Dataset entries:
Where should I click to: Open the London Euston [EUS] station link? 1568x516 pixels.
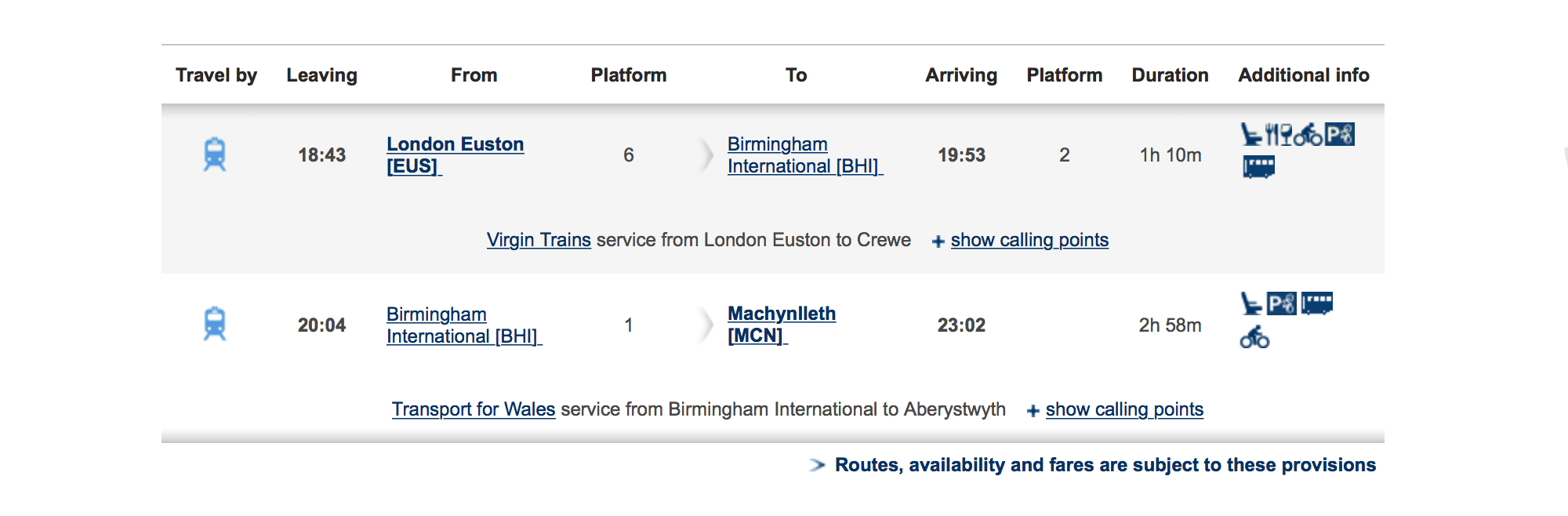point(455,155)
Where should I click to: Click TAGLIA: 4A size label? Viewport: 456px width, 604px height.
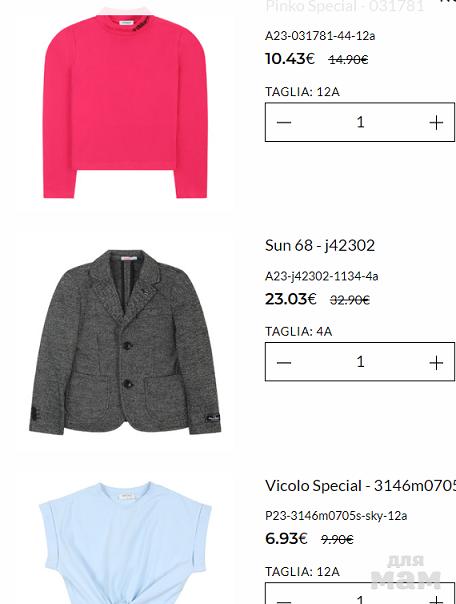tap(298, 331)
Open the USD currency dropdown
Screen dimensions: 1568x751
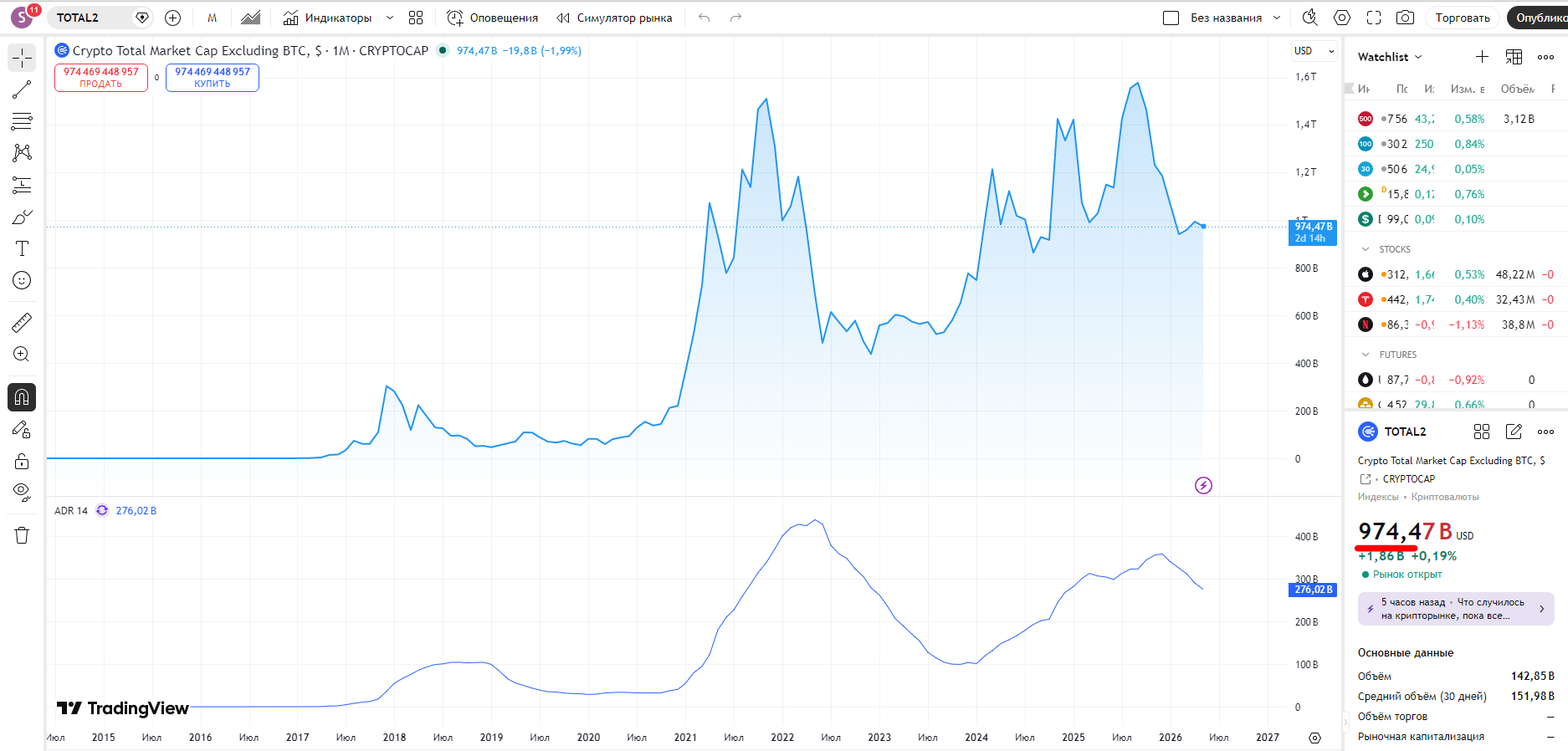point(1314,51)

_Directions for this task:_ The task requires that every line above be transcribed exactly, without the images.

_Solved exercise:_
Where should I click to: Open the London Euston [EUS] station link? 1568x516 pixels.
point(455,155)
Where should I click to: Click TAGLIA: 4A size label? Viewport: 456px width, 604px height.
tap(298, 331)
Open the USD currency dropdown
Screen dimensions: 1568x751
point(1314,51)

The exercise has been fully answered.